The Heavenly Table

“Oh, well,” Chimney said with a grin, “we’re still courting.” He stuck the crank in the engine and gave it three turns. “How about it? I’ll drive ye up the road and back.”


The boys looked wide-eyed at each other, then scrambled into the backseat as Chimney started the Ford. He pulled out of the store lot and drove west for several miles until they came to the outskirts of another burg called Bainbridge, then turned the car around in the middle of the dirt road. When he got back to the store, the boys climbed out reluctantly. They thanked him, and he started to pull out of the lot, but then stopped and waved them back. “Almost forgot,” he said. He pulled out some money and handed them each a five-dollar bill.

“What’s this for?” the older boy asked, a puzzled look on his face.

“Oh, I don’t know,” Chimney said. “I might need a favor someday, and this way you’ll owe me.”

“But we don’t even know your name, mister.”

Chimney started to say Hollis Stubbs, but then he hesitated. For some reason, lying to these two didn’t feel right. They would be deceived enough in the next few years without him feeding them more bullshit. And after all, what would it hurt, telling them who he really was? He was leaving for Canada tomorrow, and would never see this place again. It would be something they could tell their kids about someday, about how they once took a ride with the famous outlaw Chimney Jewett. “If’n I tell ye, can you keep a secret?”

“Sho we can. Me and Theodore keep secrets all the time, don’t we, Theodore?”

Chimney looked over at the other boy, saw him nod his head solemnly. Then, out of the corner of his eye, he saw the store clerk with his nose pressed up against the door glass watching them. Maybe it wasn’t such a good idea after all. “It’s Bill,” he said. “Bill Bucket.”





63


SERGEANT MALONE WAS called to Captain Fisher’s office right after mid-morning drills. On his way in, he passed First Lieutenant Waller coming out with a devious smile on his smoothly shaven face. “So what’s this about Lieutenant Bovard not showing up this morning?” Fisher asked, just before he spat a stream of tobacco juice into a large brass spittoon he kept beside his desk.

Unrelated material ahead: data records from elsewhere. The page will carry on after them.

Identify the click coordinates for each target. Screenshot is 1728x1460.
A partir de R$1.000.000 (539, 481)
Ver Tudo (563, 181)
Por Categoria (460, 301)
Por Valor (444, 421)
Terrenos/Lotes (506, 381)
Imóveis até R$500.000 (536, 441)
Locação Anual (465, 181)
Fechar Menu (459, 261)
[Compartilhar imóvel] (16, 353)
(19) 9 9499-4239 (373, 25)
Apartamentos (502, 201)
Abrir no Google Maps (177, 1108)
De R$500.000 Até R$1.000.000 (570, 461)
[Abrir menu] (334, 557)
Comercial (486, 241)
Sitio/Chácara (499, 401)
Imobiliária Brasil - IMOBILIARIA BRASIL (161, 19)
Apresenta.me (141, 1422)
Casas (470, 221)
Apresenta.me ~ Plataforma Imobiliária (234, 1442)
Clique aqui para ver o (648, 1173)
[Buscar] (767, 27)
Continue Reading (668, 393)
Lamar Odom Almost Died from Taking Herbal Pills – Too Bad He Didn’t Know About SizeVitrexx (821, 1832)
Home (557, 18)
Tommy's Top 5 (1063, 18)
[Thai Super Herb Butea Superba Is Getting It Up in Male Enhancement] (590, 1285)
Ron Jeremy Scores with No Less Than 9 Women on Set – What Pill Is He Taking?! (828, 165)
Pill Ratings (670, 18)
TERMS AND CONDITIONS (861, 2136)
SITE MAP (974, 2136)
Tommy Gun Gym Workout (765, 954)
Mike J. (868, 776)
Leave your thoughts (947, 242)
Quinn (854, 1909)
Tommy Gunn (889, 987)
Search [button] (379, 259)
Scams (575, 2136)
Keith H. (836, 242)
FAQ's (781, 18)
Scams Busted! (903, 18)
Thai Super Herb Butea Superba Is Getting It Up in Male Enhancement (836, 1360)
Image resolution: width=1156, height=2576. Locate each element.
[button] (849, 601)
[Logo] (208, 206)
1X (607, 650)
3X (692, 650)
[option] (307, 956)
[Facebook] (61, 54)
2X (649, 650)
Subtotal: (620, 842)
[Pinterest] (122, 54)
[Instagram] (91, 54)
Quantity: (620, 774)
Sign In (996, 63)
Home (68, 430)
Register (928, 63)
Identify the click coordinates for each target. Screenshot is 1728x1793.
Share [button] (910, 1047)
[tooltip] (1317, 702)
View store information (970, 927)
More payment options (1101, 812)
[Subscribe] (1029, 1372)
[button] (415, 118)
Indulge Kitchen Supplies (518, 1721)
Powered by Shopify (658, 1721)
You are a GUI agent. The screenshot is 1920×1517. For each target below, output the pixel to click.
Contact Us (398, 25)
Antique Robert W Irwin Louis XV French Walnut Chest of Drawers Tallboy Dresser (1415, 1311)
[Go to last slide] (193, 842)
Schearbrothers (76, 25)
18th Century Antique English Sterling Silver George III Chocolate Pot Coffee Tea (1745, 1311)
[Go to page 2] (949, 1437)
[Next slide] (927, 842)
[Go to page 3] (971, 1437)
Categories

“I’m not sure what you mean, sir,” Malone said, still standing at attention.

“Waller just told me you two are thick as thieves.”

“That’s not true, sir. I had a couple of drinks with him once or twice, that’s all.”

Fisher cast a skeptical look Malone’s way, then rang the spittoon again. Due to the country’s backward isolationist policies, most of his military career had been impatiently spent behind a desk, but last winter he’d finally seen some action, having been given the opportunity to serve as the chief interrogations officer with the 7th Calvary in Mexico during Pershing’s search for Pancho Villa. However, though the experience had been revelatory in many ways, and he’d never felt more alive than when he was down there, he was now having problems adjusting to being back stateside. He had begun to doubt even the most casual comment, and something as innocent as “Looks like rain today” might propel him on a weeklong witch hunt. In Mexico, fearful that he’d be sent back home if he failed to get results, he had occasionally gone a bit overboard; and the handle of his service revolver had five neat notches in it to mark the number of suspected sympathizers he had executed after his rather brief questionings failed to turn up any useful information about Villa’s whereabouts. To Fisher’s way of thinking, even if he was lucky, a man would still only experience war two or three times in his sixty or seventy trips around the sun, and he wasn’t about to waste any of the precious minutes allotted to him for combat with prolonged questioning of prisoners, especially those who babbled in a language he couldn’t make heads or tails of. No, when in doubt, the quickest and most efficient way to get at the truth was with a gun, but, as he had to keep reminding himself, the shit he’d pulled down in Chihuahua wouldn’t fly here. “Has he ever said anything about a man named Lucas Charles?” he asked the sergeant, as he opened a leather pouch and squeezed together a quid the size of a golf ball, tucked it in his jaw alongside the one he was already working on. “Some homo that runs one of the theaters in town?”

Malone rubbed at his face while trying to decide how to answer the question. He’d heard the rumors about the lieutenant, but what did playing grab-ass with some funny boy have to do with anything? There probably wasn’t a man on the entire base who wasn’t a sick fucker in some way or another. “Look, sir,” he finally said, “I know he’s my superior, and I probably shouldn’t be saying this, but Lieutenant Waller’s worse than an old woman for spreadin’ gossip.”

Fisher smiled a little then, baring his brown, ground-down teeth. “You mean he’s a liar?”